_Task goal_. Leaving out every line before the one with "Instruction: Click the", write out the rest of the records below exactly.

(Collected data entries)
^^^^
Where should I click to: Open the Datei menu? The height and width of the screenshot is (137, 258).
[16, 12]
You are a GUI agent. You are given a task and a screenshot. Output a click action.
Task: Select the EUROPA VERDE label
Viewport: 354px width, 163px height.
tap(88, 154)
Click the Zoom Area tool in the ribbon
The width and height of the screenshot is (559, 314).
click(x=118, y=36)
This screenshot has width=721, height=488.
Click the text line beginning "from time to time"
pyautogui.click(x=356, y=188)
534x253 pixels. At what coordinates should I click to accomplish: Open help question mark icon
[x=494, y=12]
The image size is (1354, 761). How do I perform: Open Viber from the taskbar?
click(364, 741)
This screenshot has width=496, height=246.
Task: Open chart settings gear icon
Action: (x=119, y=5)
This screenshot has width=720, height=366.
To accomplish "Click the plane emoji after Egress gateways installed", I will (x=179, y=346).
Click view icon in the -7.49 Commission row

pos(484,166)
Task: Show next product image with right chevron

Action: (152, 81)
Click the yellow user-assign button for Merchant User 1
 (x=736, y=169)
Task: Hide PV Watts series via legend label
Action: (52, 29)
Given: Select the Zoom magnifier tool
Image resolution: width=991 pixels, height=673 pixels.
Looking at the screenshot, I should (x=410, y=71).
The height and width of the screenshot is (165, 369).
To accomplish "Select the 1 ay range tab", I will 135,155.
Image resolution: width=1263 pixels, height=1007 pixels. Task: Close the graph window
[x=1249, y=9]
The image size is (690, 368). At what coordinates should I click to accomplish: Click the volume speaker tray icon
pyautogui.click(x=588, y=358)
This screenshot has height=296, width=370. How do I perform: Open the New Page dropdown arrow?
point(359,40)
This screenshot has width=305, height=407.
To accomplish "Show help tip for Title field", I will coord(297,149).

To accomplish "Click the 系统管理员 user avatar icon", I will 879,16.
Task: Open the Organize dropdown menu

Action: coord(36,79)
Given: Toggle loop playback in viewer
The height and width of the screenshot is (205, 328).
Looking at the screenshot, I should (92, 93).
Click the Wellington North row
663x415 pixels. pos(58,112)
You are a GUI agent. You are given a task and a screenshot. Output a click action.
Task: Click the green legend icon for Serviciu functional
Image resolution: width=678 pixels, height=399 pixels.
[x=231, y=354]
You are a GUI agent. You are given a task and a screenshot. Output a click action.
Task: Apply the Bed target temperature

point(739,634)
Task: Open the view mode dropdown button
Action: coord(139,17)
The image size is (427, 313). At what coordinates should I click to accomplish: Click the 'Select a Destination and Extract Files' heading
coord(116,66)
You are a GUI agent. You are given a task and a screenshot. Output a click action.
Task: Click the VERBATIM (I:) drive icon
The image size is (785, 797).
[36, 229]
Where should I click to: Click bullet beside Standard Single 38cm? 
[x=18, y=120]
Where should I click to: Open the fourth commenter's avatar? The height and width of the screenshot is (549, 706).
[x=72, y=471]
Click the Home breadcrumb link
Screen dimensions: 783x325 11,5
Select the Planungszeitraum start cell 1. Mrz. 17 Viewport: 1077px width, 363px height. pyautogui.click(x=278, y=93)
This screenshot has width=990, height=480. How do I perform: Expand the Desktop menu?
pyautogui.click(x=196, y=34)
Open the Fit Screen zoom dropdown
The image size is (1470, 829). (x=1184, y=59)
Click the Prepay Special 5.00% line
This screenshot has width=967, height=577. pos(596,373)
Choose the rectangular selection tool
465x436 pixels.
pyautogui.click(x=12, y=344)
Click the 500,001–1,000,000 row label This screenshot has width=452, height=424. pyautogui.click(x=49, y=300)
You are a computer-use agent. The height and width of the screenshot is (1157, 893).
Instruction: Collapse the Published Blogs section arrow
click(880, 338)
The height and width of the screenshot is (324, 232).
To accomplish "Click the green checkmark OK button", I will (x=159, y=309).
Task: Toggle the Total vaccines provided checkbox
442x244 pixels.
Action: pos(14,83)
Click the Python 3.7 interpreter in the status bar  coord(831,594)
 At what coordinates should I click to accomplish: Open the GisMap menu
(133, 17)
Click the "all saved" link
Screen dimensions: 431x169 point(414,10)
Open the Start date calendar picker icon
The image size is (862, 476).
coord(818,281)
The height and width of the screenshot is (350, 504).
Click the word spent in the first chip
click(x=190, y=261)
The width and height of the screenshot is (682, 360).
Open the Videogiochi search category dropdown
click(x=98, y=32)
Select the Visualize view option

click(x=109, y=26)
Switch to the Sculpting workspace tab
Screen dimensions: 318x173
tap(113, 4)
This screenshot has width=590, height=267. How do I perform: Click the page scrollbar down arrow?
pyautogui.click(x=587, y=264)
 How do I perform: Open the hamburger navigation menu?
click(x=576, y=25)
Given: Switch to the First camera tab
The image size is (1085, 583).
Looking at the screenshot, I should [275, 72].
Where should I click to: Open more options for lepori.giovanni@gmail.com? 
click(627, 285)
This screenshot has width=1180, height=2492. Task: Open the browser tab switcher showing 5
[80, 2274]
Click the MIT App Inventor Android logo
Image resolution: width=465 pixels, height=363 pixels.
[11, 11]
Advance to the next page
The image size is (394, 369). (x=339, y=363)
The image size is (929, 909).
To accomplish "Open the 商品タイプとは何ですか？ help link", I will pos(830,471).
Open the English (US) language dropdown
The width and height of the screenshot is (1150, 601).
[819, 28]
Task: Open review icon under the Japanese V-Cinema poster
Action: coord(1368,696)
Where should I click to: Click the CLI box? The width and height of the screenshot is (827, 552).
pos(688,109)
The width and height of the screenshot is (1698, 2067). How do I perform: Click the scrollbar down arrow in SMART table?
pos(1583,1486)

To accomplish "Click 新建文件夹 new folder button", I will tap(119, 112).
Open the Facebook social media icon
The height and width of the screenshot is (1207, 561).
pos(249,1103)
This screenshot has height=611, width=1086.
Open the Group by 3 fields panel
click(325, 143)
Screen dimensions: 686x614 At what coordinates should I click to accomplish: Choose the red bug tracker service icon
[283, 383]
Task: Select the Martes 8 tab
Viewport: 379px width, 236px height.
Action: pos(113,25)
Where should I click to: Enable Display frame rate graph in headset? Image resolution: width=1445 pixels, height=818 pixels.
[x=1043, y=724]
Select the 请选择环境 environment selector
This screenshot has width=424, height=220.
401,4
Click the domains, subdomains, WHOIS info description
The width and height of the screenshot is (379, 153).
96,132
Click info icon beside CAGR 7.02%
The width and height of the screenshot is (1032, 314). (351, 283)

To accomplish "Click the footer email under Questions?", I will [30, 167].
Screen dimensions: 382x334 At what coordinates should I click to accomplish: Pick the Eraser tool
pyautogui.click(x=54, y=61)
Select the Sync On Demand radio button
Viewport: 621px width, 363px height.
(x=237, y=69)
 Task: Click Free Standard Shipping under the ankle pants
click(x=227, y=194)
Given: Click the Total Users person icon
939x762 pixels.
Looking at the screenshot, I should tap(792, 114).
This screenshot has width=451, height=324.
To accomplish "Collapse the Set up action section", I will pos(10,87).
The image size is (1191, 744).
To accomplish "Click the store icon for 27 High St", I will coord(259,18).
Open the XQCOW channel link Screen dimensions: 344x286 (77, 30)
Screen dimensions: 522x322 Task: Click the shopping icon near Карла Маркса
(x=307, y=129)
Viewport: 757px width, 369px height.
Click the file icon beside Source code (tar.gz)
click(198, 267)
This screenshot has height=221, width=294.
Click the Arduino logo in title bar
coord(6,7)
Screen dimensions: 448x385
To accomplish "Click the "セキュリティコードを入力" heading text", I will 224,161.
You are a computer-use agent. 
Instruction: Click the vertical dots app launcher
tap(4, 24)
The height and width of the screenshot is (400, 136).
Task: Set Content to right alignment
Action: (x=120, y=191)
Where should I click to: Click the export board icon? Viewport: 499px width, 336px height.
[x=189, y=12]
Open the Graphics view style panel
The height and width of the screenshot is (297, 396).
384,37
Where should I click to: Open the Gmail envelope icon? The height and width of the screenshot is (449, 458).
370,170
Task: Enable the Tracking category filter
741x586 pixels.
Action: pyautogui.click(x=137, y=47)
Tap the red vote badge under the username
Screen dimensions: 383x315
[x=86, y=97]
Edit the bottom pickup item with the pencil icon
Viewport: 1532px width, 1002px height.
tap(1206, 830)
^^^^
_Response area_.
Instruction: Click the vertical dots app launcher
tap(4, 24)
The height and width of the screenshot is (400, 136).
Task: Set Content to right alignment
Action: (x=120, y=191)
Where should I click to: Click the export board icon? Viewport: 499px width, 336px height.
[x=189, y=12]
Open the Graphics view style panel
The height and width of the screenshot is (297, 396).
384,37
Where should I click to: Open the Gmail envelope icon? The height and width of the screenshot is (449, 458).
370,170
Task: Enable the Tracking category filter
741x586 pixels.
Action: pyautogui.click(x=137, y=47)
Tap the red vote badge under the username
Screen dimensions: 383x315
[x=86, y=97]
Edit the bottom pickup item with the pencil icon
Viewport: 1532px width, 1002px height.
tap(1206, 830)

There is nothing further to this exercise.